The most basic approach would be to write recursively Equation 9 starting from a measured value yL*(k) of the elevation at discrete time k, until the following measurement yL*(k+Δ) after Δ steps so obtaining an articulated non linear function of the type:

y_L^*(k+Δ) = g(k,y_L^*(k); u(k), u(k+1),…, u(k+Δ-1))

(10)

where the function g(∙,…,∙) is a combination of the recursive use of Eq.1.a and the inverse morphological relationship V=V(y), while [u(k), u(k+1),…, u(k+Δ-1)) ] is the set of the unknown values sought for, being u(k) the generic river inflow, while all other exogenous inputs are supposedly known and hence embedded in the g(∙,…,∙) function. This is a problem with one non-linear equation and Δ unknowns, which by construction has no unique solution (if any); this is not at all surprising, as we are here trying to estimate a high granularity input (the river hydrogram at a hourly level), from low granularity observations (the lagoon elevation measured discretely just twice a day), taking advantage of the fact that these variables are interlinked by the continuity equation. Adding the information related to the following measurement (or to all available measurements) does not improve the situation because a new set of unknowns is also added.

However, if the fitting is assessed not on a single value yL*(k) at each real-world time t, but on the whole set of measurements taken from the last good fitting model time k*(t) until current time t (e.g. with k*(t) located at the end of a significant period of no river inflows), and by introducing some reasonable, practical hypothesis about the shape of the hydrogram portion, there may be a chance that a reasonable solution be found.
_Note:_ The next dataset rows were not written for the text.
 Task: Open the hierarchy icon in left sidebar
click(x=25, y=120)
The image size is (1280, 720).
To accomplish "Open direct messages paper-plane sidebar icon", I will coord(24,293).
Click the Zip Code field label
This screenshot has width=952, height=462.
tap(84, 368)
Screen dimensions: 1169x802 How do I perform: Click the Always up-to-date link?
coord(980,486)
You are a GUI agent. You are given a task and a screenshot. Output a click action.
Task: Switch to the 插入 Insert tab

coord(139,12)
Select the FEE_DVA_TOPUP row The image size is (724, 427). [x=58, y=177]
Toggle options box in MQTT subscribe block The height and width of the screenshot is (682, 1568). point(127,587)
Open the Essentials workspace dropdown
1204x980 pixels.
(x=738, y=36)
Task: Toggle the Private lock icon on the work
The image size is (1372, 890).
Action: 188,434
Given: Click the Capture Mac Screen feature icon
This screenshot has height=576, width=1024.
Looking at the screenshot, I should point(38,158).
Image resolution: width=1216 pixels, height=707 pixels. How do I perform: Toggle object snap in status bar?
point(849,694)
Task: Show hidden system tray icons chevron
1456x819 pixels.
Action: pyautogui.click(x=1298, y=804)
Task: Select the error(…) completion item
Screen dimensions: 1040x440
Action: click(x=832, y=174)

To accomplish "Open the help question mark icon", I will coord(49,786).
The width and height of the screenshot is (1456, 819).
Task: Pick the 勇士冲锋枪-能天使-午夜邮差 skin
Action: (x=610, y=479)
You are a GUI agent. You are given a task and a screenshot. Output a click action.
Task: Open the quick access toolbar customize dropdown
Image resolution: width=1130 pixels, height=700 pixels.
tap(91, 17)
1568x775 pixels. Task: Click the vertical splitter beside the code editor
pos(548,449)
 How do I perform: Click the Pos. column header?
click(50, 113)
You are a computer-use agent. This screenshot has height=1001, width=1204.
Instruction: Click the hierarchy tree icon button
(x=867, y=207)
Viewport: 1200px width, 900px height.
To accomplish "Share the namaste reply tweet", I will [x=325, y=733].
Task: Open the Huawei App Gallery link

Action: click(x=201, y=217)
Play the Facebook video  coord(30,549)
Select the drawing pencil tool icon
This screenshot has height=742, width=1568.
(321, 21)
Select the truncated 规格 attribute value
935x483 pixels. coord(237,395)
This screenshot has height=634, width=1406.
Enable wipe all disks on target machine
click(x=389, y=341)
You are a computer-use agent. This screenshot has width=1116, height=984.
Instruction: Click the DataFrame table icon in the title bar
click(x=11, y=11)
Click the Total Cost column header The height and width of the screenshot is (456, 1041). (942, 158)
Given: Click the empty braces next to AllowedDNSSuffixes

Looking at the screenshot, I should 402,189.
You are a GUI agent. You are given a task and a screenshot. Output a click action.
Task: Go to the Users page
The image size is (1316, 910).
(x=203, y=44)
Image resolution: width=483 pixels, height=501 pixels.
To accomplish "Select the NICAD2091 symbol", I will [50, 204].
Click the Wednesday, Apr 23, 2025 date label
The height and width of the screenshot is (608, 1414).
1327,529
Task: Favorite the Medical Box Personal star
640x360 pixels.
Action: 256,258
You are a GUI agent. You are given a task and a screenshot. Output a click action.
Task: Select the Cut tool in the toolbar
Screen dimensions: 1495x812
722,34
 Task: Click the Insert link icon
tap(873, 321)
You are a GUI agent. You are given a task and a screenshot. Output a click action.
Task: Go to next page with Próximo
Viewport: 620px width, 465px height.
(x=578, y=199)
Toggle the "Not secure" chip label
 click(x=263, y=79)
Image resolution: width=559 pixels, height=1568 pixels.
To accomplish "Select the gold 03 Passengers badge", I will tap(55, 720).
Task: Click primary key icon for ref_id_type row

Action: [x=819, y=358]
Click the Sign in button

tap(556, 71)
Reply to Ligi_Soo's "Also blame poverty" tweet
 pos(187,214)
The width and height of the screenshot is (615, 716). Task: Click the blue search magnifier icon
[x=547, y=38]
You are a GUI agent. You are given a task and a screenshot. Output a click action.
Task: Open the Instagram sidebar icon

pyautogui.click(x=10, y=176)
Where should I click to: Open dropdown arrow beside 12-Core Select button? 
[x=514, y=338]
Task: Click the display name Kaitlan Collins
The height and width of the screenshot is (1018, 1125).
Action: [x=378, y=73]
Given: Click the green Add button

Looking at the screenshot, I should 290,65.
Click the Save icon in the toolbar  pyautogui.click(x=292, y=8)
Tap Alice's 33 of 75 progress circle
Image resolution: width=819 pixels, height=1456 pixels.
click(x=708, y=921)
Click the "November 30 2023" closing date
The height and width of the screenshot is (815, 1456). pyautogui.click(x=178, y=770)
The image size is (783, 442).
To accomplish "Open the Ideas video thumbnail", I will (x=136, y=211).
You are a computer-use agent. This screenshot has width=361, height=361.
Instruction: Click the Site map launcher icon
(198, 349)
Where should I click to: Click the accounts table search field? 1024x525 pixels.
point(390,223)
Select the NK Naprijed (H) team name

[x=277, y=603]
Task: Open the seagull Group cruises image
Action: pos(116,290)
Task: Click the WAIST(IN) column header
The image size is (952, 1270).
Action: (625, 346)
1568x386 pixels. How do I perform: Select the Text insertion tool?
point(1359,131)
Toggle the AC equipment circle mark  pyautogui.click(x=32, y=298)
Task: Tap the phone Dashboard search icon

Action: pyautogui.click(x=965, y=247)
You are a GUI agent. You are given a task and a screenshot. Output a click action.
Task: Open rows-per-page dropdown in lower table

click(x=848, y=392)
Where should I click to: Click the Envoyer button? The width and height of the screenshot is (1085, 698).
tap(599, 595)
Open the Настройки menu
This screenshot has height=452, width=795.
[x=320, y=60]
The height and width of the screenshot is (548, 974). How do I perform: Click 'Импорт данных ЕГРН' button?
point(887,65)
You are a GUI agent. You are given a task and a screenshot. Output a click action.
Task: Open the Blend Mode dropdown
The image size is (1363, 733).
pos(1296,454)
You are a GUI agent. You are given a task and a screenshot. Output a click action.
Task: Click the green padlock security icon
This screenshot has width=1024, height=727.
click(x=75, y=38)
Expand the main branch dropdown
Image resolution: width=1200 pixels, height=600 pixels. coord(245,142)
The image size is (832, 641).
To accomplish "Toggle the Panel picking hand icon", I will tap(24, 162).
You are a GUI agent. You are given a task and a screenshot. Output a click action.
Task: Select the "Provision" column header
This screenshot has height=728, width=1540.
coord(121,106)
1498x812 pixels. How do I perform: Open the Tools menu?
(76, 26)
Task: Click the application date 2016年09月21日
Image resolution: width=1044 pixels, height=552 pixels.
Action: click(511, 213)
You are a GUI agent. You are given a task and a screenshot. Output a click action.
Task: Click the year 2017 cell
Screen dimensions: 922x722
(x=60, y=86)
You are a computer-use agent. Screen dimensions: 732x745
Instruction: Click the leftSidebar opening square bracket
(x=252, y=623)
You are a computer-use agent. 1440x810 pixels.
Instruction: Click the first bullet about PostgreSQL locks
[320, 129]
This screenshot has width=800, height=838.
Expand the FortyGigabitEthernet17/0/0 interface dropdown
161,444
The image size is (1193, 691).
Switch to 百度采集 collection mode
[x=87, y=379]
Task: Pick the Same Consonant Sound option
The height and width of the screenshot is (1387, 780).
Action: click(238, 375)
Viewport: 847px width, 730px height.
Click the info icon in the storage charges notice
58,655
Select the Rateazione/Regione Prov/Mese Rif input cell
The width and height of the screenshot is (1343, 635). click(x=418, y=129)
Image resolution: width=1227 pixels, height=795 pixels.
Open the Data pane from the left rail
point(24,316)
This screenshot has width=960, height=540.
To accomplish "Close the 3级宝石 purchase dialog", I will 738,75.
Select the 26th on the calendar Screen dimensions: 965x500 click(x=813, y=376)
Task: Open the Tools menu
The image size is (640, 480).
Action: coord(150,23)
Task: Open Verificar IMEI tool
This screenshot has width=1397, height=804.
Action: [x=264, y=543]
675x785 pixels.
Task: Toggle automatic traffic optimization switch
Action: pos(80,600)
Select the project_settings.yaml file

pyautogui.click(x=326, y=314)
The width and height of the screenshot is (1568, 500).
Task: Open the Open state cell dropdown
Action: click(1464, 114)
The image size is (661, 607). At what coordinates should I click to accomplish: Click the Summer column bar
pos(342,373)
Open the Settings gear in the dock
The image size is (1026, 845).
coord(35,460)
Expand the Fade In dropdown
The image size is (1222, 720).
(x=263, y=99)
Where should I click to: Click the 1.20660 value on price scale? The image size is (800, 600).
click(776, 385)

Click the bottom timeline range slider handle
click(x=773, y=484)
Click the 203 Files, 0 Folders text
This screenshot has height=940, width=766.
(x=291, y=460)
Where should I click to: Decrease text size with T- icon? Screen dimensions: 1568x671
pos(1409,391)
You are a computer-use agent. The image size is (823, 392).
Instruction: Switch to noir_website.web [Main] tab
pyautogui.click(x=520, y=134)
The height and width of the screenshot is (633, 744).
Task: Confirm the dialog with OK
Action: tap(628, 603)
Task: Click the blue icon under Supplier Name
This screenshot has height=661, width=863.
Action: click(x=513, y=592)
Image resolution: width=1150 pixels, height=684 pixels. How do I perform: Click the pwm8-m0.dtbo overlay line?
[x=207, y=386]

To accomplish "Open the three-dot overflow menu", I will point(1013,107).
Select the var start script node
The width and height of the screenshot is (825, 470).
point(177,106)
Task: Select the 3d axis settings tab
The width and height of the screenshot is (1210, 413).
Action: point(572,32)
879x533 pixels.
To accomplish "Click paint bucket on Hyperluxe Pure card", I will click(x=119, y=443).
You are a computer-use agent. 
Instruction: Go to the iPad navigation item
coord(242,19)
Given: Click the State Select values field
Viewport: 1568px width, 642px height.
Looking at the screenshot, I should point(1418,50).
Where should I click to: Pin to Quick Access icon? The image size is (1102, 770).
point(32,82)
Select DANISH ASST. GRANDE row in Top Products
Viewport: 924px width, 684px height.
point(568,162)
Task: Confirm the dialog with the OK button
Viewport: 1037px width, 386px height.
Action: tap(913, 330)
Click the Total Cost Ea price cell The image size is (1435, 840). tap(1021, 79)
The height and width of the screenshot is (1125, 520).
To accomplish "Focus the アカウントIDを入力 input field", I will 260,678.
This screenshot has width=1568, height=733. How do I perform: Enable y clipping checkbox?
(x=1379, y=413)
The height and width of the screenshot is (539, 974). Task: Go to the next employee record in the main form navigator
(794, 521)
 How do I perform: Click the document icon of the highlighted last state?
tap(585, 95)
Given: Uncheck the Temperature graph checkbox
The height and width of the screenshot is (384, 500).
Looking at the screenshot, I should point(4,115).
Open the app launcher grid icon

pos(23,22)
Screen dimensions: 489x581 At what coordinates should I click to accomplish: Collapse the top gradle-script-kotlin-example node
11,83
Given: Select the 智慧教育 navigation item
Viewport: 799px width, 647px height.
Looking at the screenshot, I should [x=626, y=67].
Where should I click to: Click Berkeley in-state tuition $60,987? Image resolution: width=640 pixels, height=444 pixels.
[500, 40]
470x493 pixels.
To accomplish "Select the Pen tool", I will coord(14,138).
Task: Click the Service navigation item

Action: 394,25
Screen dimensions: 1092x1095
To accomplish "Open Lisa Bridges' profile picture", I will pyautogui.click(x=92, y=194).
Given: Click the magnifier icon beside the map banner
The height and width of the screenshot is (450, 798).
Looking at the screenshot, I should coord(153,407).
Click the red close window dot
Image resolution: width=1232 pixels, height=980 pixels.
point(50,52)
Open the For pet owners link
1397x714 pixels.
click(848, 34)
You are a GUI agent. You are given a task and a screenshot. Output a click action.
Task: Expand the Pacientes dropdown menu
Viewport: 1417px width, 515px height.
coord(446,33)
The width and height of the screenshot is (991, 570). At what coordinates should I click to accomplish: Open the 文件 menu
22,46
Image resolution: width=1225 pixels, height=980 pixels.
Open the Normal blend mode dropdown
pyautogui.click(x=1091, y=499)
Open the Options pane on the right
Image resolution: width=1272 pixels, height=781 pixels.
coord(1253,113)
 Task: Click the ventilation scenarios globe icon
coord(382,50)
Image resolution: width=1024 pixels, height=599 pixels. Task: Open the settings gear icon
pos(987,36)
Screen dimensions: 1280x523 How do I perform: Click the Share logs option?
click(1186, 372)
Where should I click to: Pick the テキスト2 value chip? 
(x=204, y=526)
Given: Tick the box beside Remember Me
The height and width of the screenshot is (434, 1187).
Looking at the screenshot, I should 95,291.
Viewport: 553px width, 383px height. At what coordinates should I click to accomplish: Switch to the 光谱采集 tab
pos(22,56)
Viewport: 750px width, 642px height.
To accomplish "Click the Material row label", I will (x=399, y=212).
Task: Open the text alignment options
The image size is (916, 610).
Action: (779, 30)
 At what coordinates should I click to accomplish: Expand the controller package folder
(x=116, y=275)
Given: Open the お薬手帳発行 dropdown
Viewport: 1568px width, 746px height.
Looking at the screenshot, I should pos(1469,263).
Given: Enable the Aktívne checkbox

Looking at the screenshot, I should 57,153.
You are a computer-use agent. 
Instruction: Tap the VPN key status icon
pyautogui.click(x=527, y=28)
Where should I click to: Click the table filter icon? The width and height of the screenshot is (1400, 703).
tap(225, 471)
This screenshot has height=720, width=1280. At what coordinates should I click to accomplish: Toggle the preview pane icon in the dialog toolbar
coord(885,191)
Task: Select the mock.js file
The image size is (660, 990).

In any case that would be a much better estimation than…nothing. The discontinuous measurements at the gauging station may greatly help, although are not essential in principle. Rigid schemes like Kalman filter [31] (originally conceived to reconstruct the state, but likely to be extended to estimate model parameters – e.g. [32]- and hence even its inputs that can be seen as special time varying parameters) cannot be applied here owing to the irregular and discontinuous measurement protocol adopted for the lagoon (and even more for the river).

This is a new open challenge to explore further.